■ **DIRECTIONS FOR THIS TASK**
Output exactly the lines from the first line of the records below through the line containing "Click the VPN status icon", both included, leaving out any pictures.

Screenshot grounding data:
··········

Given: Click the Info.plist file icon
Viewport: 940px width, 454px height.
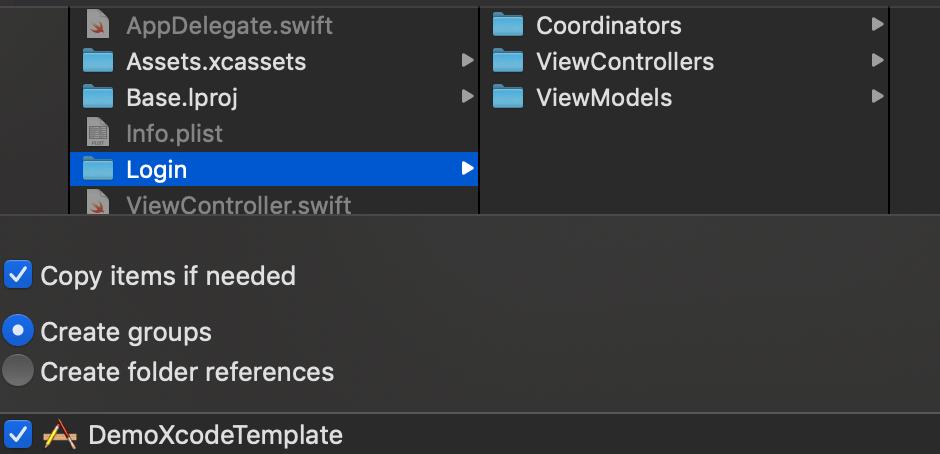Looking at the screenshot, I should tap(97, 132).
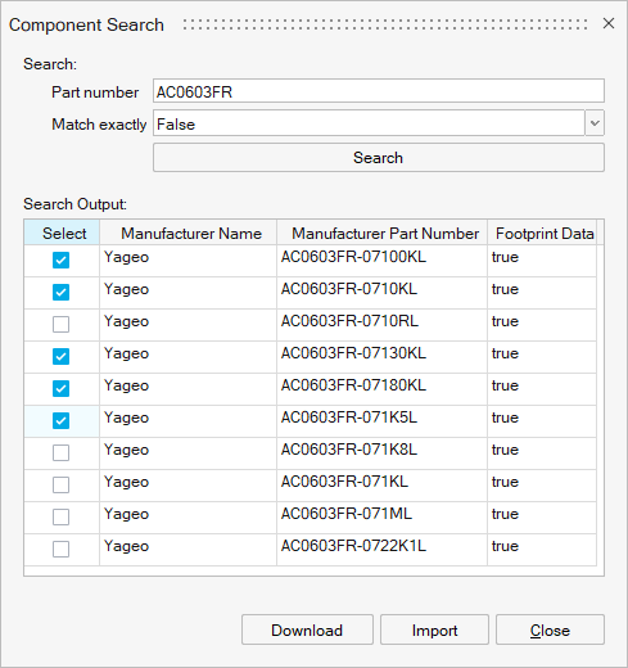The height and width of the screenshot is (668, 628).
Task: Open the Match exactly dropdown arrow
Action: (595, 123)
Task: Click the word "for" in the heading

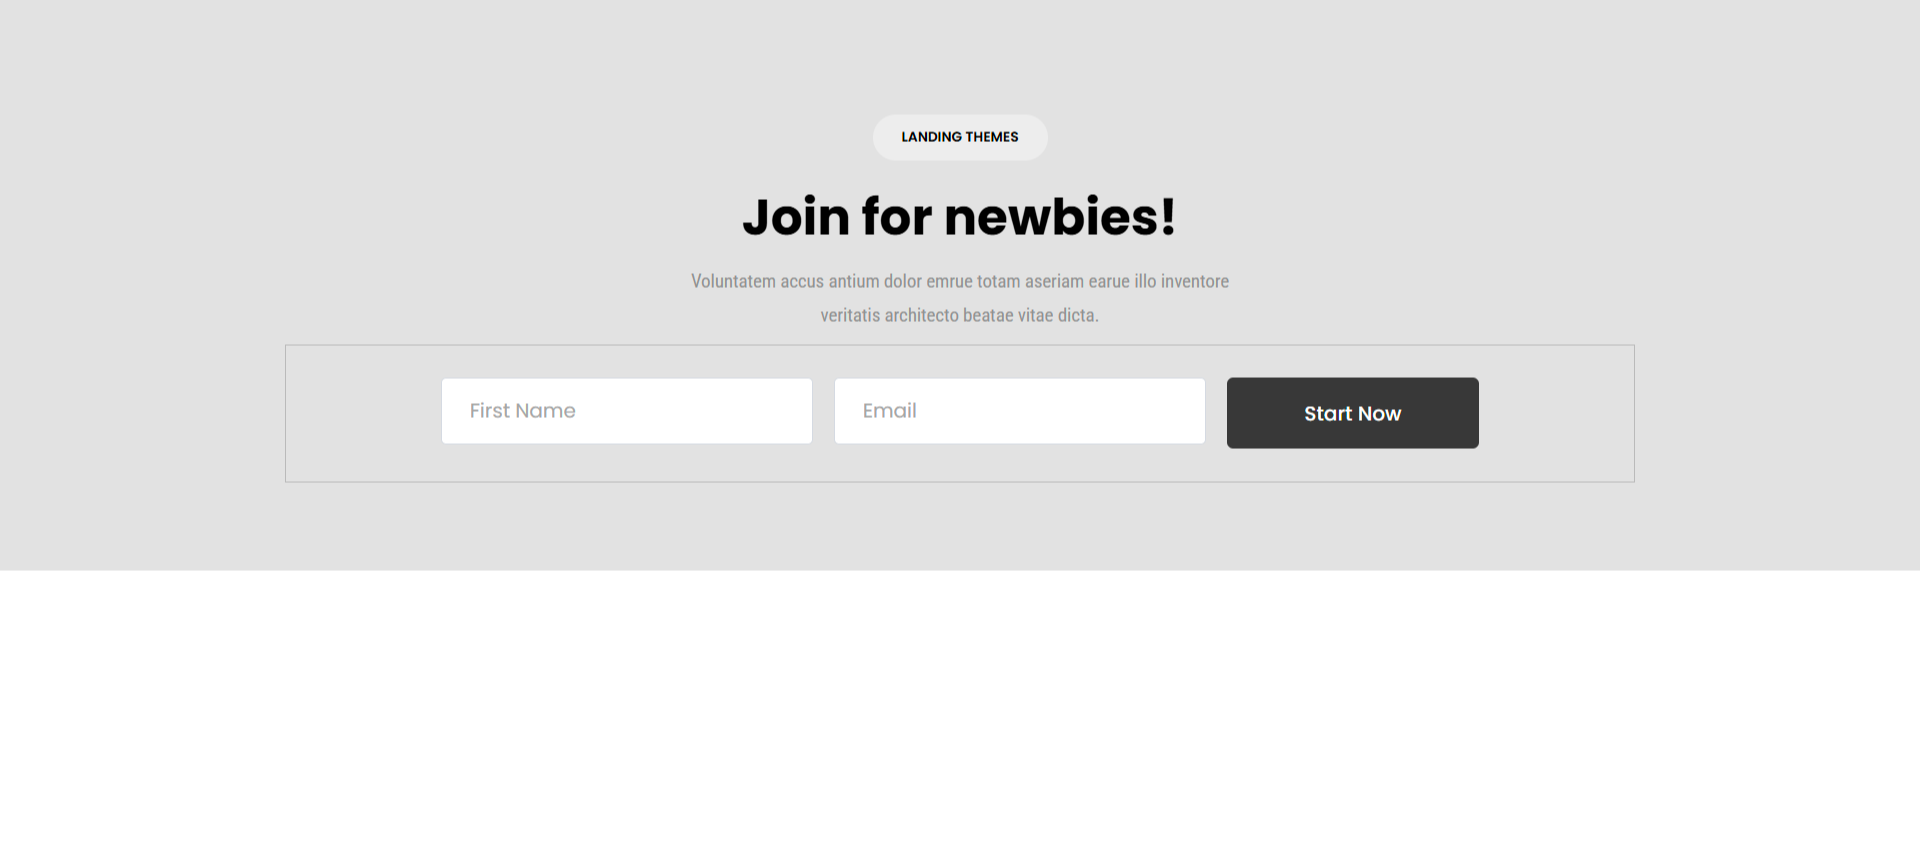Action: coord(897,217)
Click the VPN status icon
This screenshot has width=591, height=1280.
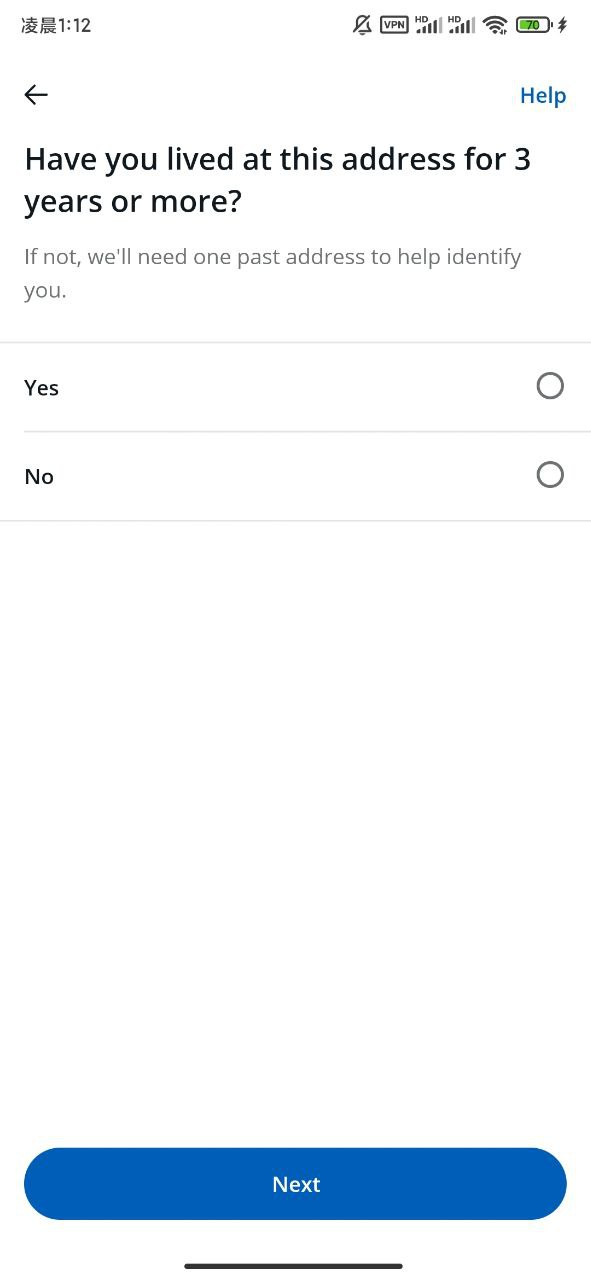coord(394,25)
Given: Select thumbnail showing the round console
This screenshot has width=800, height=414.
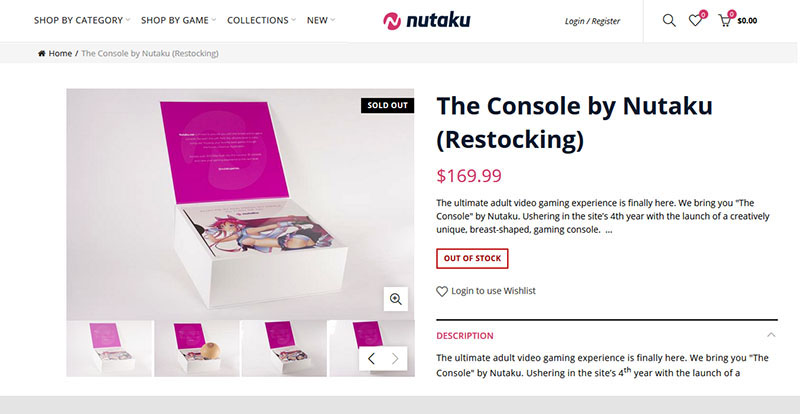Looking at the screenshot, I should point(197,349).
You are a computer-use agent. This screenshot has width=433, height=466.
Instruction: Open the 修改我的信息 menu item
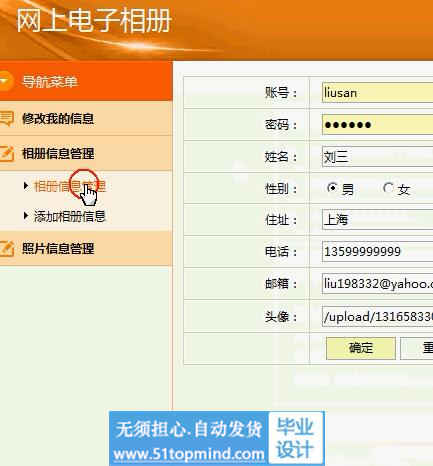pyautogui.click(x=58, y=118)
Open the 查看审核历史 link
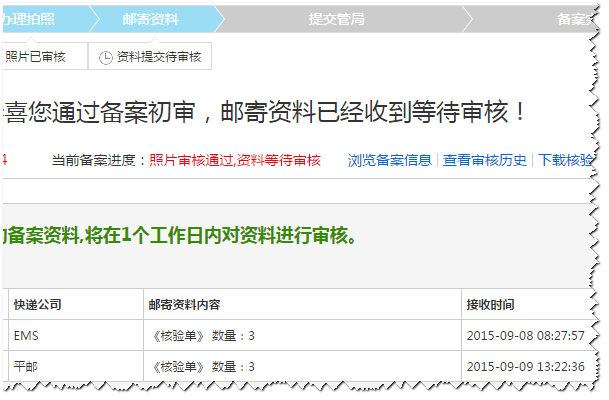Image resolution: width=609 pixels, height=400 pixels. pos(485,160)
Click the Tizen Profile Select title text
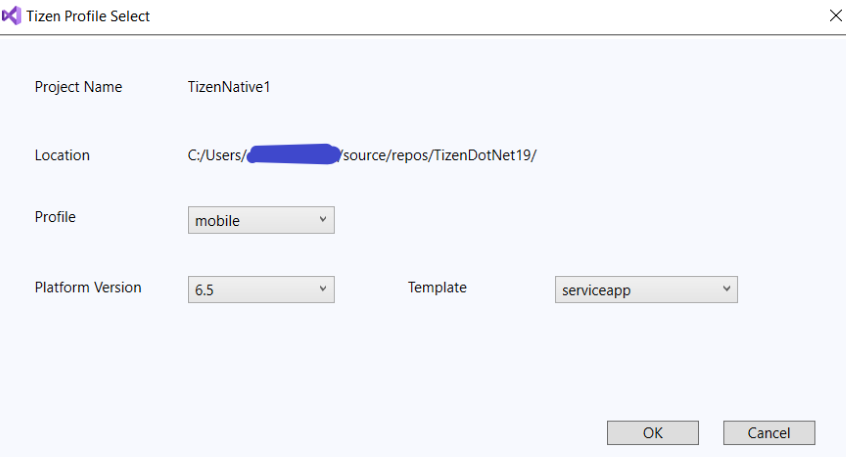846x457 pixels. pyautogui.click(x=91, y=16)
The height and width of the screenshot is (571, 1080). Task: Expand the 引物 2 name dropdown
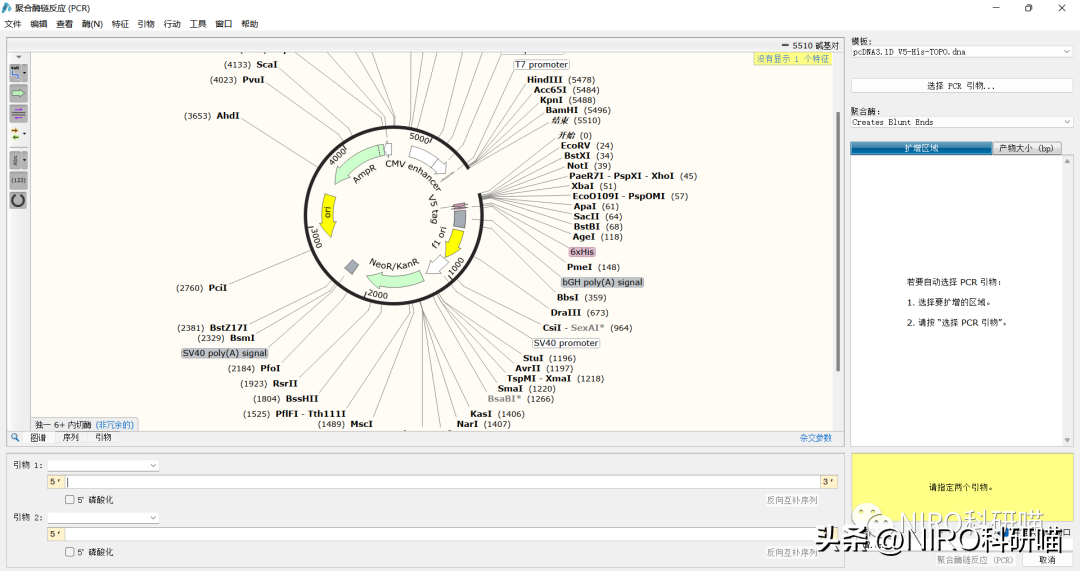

··········

■ **RESPONSE AREA**
Given: Click the Info.plist file icon
Viewport: 940px width, 454px height.
Looking at the screenshot, I should tap(97, 132).
The height and width of the screenshot is (668, 628).
Task: Open the Match exactly dropdown arrow
Action: (595, 123)
Task: Click the word "for" in the heading

Action: coord(897,217)
Click the VPN status icon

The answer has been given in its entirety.